Ce male gaze, défini dans les années soixante-dix par Laura Mulvey et malheureusement toujours actuel, s’enracine à la fois dans la narration et les techniques filmiques : éclairage, cadrage, ralentis et mouvements panoramiques… Autant d’effets qui relèguent la femme au rang d’objet, passive et fantasmée, face à un homme sujet et puissant auquel s’identifie le spectateur. Il est déconcertant de voir à quel point les nombreux extraits décryptés par Nina Menkes -plus de 175- sont construits sur ce même modèle. De la naissance du cinéma à ses dernières années, le male gaze semble n’épargner aucune production, pas même celles qui se voudraient féministes.

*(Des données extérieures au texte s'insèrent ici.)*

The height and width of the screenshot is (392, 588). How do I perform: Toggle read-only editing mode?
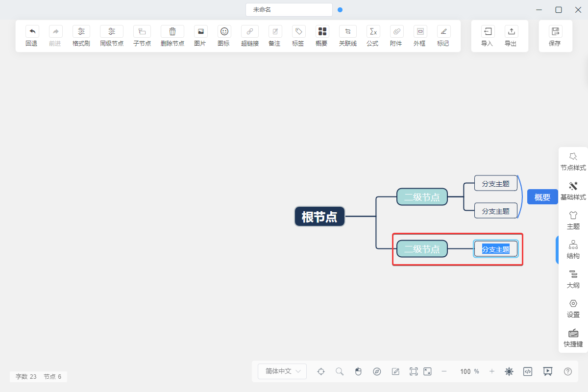pyautogui.click(x=395, y=371)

Brainwashed entreprend d’abord de déconstruire le mythe hollywoodien et de questionner ses conséquences sur les discriminations ou les violences sexuelles. Mais Nina Menkes montre aussi, avec une note plus positive, le travail de cinéastes qui détournent et rejettent ces codes pour rendre aux rôles féminins leur juste valeur. En écho sont alors cités les mots de l’emblématique Agnès Varda : « Le premier acte féministe d’une femme c’est de regarder, de dire : “d’accord on me regarde, mais moi aussi je regarde.” »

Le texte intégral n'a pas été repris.